What needs to be done:
Extract from the reflection on pilgrimage and money below the passage running from "Isn’t that what" up to and including "outside Dubrovnik, Croatia.", copied word for word.

Page extract:
# # # #

It got me thinking that somehow this conversation is missing an essential point.
Pilgrimage is a spiritual calling. It has nothing to do with the material. In fact, its purpose is to transcend the material and all its demands and expectations, and reconnect us with Spirit, with the Creator of all things, with truth.
Making money is of the material world, and has nothing to do with Spirit. Money is a man-made concept, a form of “exchange” invented by an earthly mind that attempts to place a value on objects and experiences, but that can never place a value on what is true, what is real, what is Spirit… which is Who we are.
Pilgrimage and money are diametrically opposed. They cannot meet. Nor should they.
When a pilgrim follows that calling to leave the material world behind and embark on that quest to touch the Eternal, to once again merge with It, he is given all that he needs. I can tell you that when Alberto and I walked to Jerusalem, I had cash and credit cards, but they were often useless before the generosity and true good-will that marked our way. They were also often useless when there was no hotel or lodging with which to make this exchange. Every day, for six months, we walked in the unknown, not knowing where we would sleep, not knowing if that church door that we called on would be opened. We both had to learn to surrender our plans and fears, and trust in a Higher Plan, the one that would provide us with what we really needed.
Isn’t pilgrimage just that? An exercise, a practice, in surrender and trust?
My single biggest obstacle was me: my pride at being perceived as “needing”; my belief in the “obligation to pay back” and never be dependent on others; my belief that it’s my responsibility as someone with money to give to those who either “have less” or somehow are dependent on my money in order to survive; my belief that it’s better to give than receive. I looked upon all forms of generosity as charity, and often refused to accept gifts that genuinely came from the heart; or, if I received any gift, I immediately found a way to give it back. And because I carried those fears and ideas within me, they kept showing up in experience after experience… until I finally learned to lay them down, and became willing to learn what it means to give and what it means to receive, not as the world defines them, but as my Creator would define them.
It is at this level that I believe we are all called to work, whether we have money or not, whether we are on the Camino or not: at the level of our beliefs and expectations and judgments, because if we don’t, we will continue to perpetuate them, casting them as a shroud upon our brothers, obscuring our vision of Who they truly are, and keeping ourselves in that loop of judgment and self-righteousness.
If God or Santiago or that Small Still Voice has called a pilgrim, who are we to be the arbiters of how that pilgrimage should be made? Should that decision not be entrusted to The One who has called the pilgrim?
If we insist that the pilgrim must pay, are we not then placing a material value on a spiritual calling? Are we not saying that your value as a pilgrim - and whether we accept you as a pilgrim - depends on whether or not you can pay your way?
Isn’t that what we are saying about our fellow brothers and sisters every day? Are we not determining their value as individuals based on how much they contribute (usually economically)? Are we not judging them as worthy of our consideration based on their status, be it cultural, social, economic, political?
I share this reflection because this is something that I have wrestled with over the years, and that I continue to make peace with. This is all inner work for me, and where I believe true healing happens. That’s why I say: let it begin with me.
“Father-Mother God, Creator of all things, I give you my fears and judgments. I give you all that is not Love. In the peace of Your Shelter and safety of Your Love, I now rest, and listen to Your Voice whispering to me the truth You would have me learn.”
Buen camino! 🙏🏻💕
P.S. This photo was taken just outside Dubrovnik, Croatia.

# # # #

Data lines:
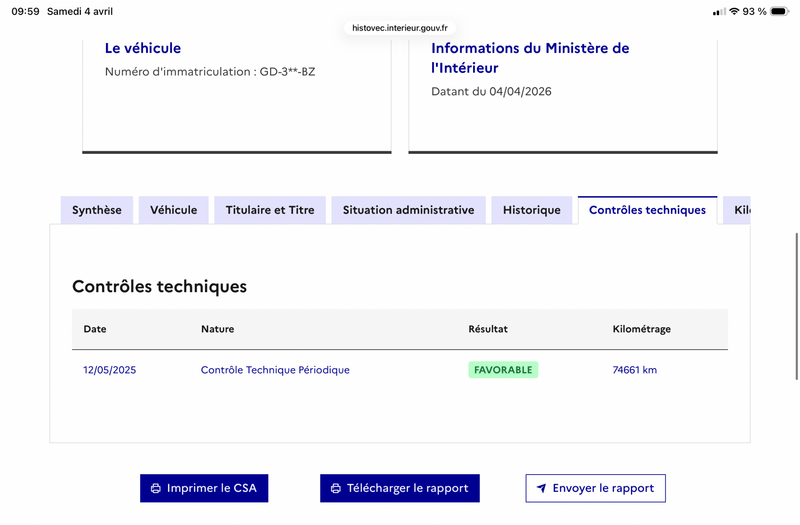Open the Situation administrative tab

(x=408, y=210)
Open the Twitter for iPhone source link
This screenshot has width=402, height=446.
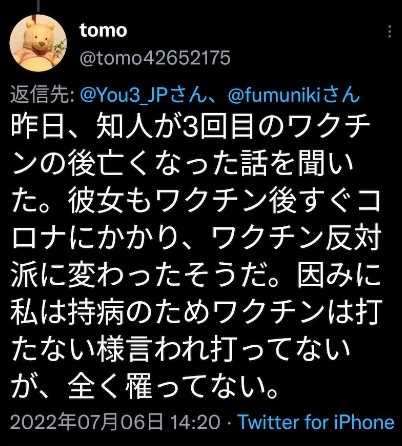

# # # #

Task output:
Isn’t that what we are saying about our fellow brothers and sisters every day? Are we not determining their value as individuals based on how much they contribute (usually economically)? Are we not judging them as worthy of our consideration based on their status, be it cultural, social, economic, political?
I share this reflection because this is something that I have wrestled with over the years, and that I continue to make peace with. This is all inner work for me, and where I believe true healing happens. That’s why I say: let it begin with me.
“Father-Mother God, Creator of all things, I give you my fears and judgments. I give you all that is not Love. In the peace of Your Shelter and safety of Your Love, I now rest, and listen to Your Voice whispering to me the truth You would have me learn.”
Buen camino! 🙏🏻💕
P.S. This photo was taken just outside Dubrovnik, Croatia.